Una vez arriba del todo, a 1700 metros, nos encontramos con los súper hitos que ha ido construyendo la gente a base de aportar cada uno una piedra al pasar por ahí, simbólicamente esta chulo, además del hito gigante uno se encuentra con bastantes.
Hubo un punto en la subida en el que no veíamos más allá de 5 metros, íbamos con las manos mojadas y hacia bastante frío, por suerte los pies los llevábamos secos y el cuerpo caliente de movernos pero se hizo bastante dura la ruta la verdad. La bajada se hace progresivamente y por fin dejamos atrás la línea de nubes y pudimos volver a ver el entorno. Tuvimos muy mala suerte porque debe ser una ruta espectacular con buen día. Afortunadamente el entorno pudimos verlo el día anterior y la niebla nos permitió ver el Besseggen, de todos modos el Besseggen con luz tiene que ser precioso con el contraste de colores.

Llegamos al coche sobre las 5 de la tarde, corriendo nos pusimos ropa seca y la calefacción del coche modo Murcia en agosto. Comimos en el coche como si no hubiéramos comido en un mes, y eso que tampoco pasamos hambre en la ruta pues nos llevamos comida.
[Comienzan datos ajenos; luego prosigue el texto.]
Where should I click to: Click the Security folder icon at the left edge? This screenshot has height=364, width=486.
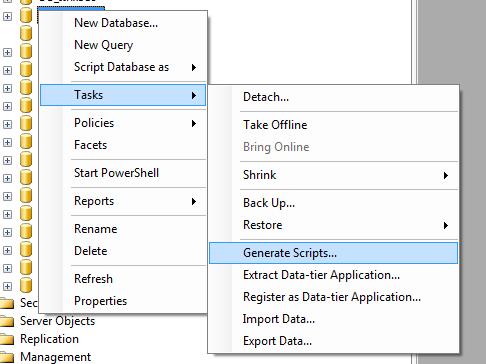(7, 303)
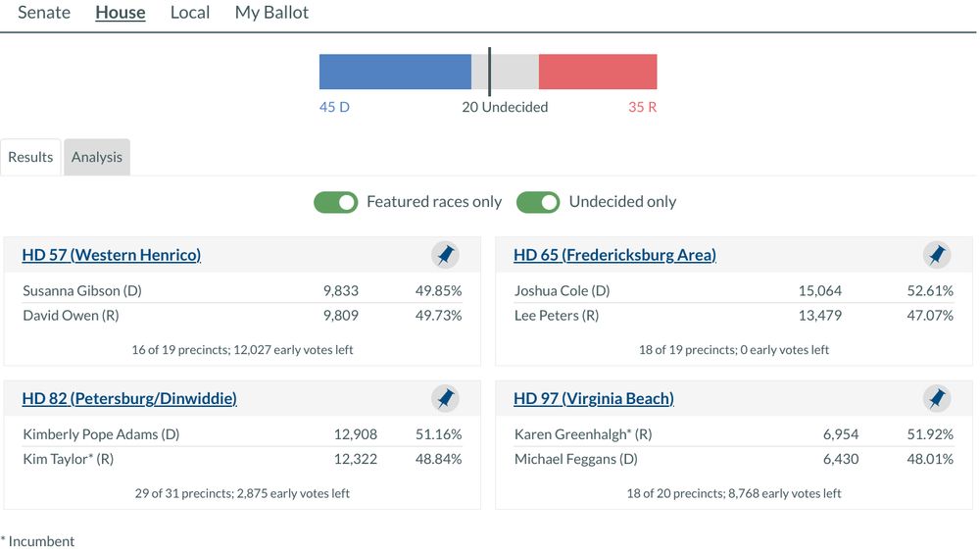This screenshot has width=980, height=554.
Task: Switch to the Senate section
Action: [44, 13]
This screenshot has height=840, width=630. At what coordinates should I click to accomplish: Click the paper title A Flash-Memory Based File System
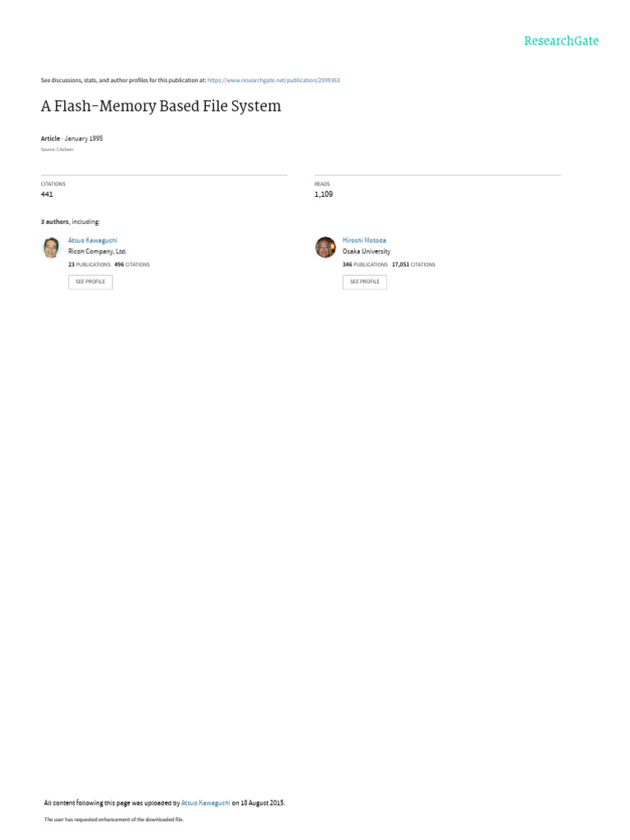pos(161,106)
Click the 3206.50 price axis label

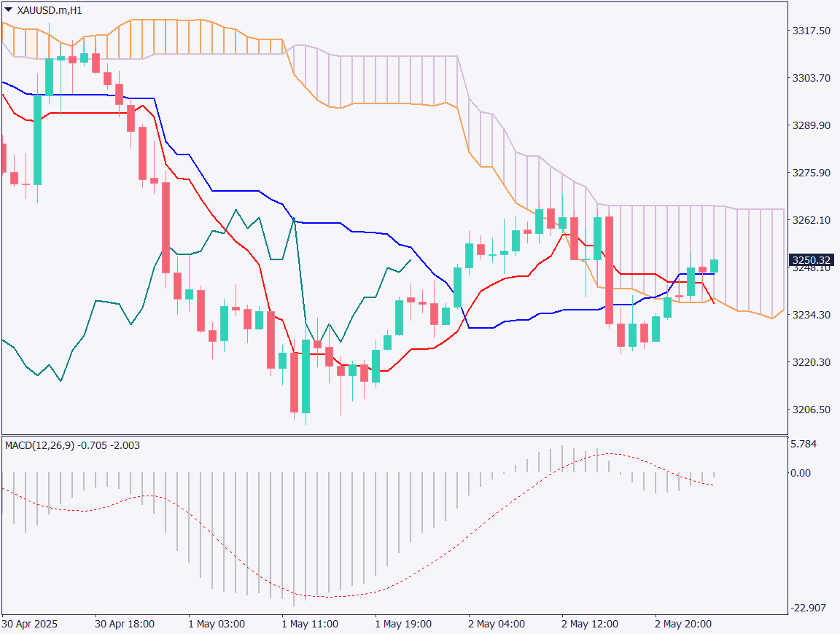click(810, 410)
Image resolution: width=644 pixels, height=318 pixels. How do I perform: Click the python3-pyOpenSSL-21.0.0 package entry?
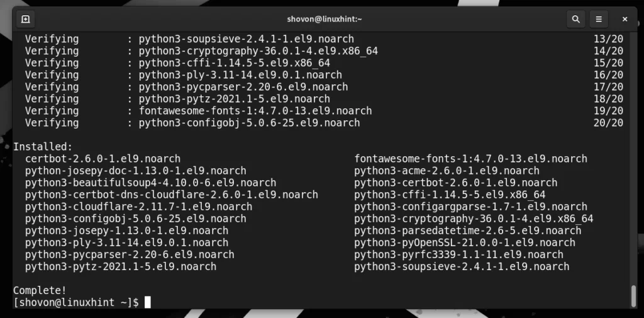(x=464, y=242)
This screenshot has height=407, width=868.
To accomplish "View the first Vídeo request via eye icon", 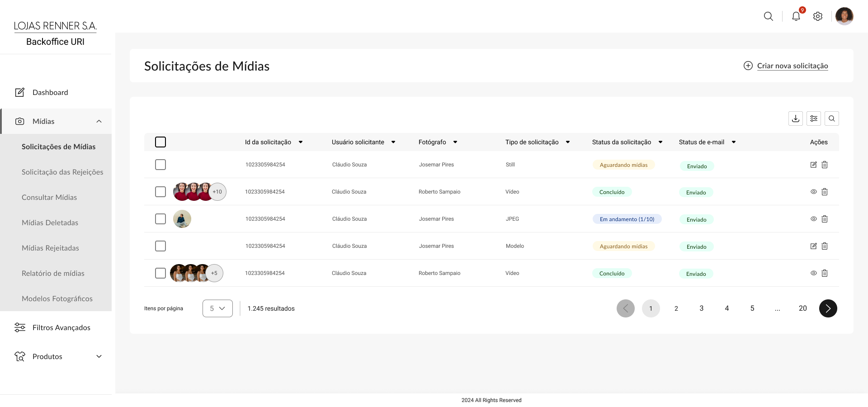I will [x=813, y=192].
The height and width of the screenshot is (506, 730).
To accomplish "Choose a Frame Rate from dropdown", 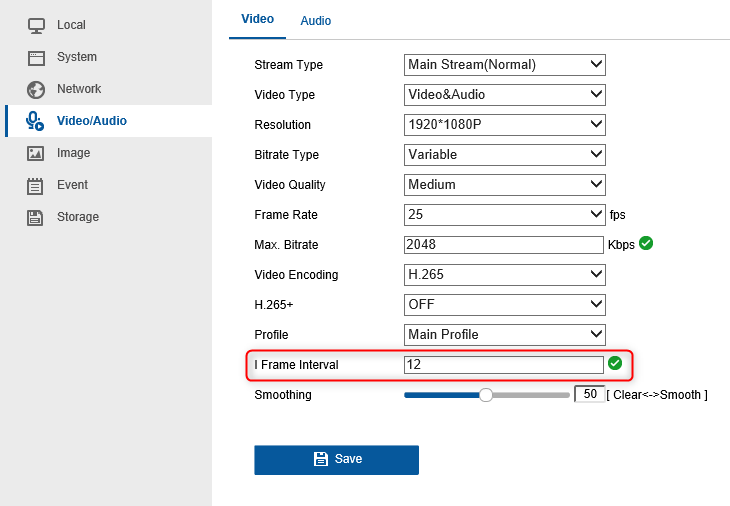I will point(505,215).
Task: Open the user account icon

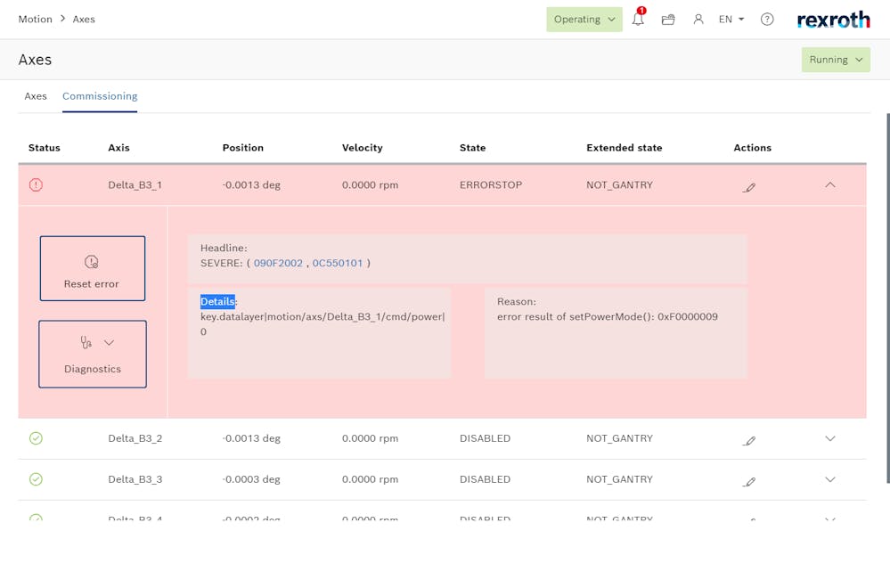Action: pos(698,19)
Ese día teníamos pensado dormir cerca de Oslo , tenía un camping ya mirado y nos separaban 200 kilómetros de él, unas dos horas y media. Paramos en una gasolinera, me compre un Monster y carretera. La zona que se recorre hasta Oslo no era muy fotogénica, dentro de lo ya visto, así que puse unos podcast en la radio y se nos pasó el camino volando.
El camping al que llegamos estaba genial, está situado justo enfrente de la isla de Utoya, donde ocurrió la masacre en el 2011. El camping se llamaba Utvika camping. Acampar costaba 25 euros, nos fijamos que tenían una cabaña pequeña por 55 euros, preguntamos si estaba libre y cuando nos dijeron que si comenzaron a sonar cánticos de aleluya solo de pensar dormir esa noche en cama. La cabaña era minúscula pero tenía su fregadero un sofá, una litera e incluso una placa eléctrica de cocina, un lujo! El camping además se encontraba al lado de un lago con una playa, un embarcadero y unas vistas preciosas con la isla al fondo.
Tranquilamente nos dedicamos a asearnos y a ordenar y recoger las cosas del coche ya que solo nos quedaba un día para devolverlo. Dejamos el coche decente y nos hicimos de comer un arroz que no nos pudimos hacer antes porque con el camping gas se tardaba un montón. Descansamos como reyes y tampoco salió muy caro comparado con el camping.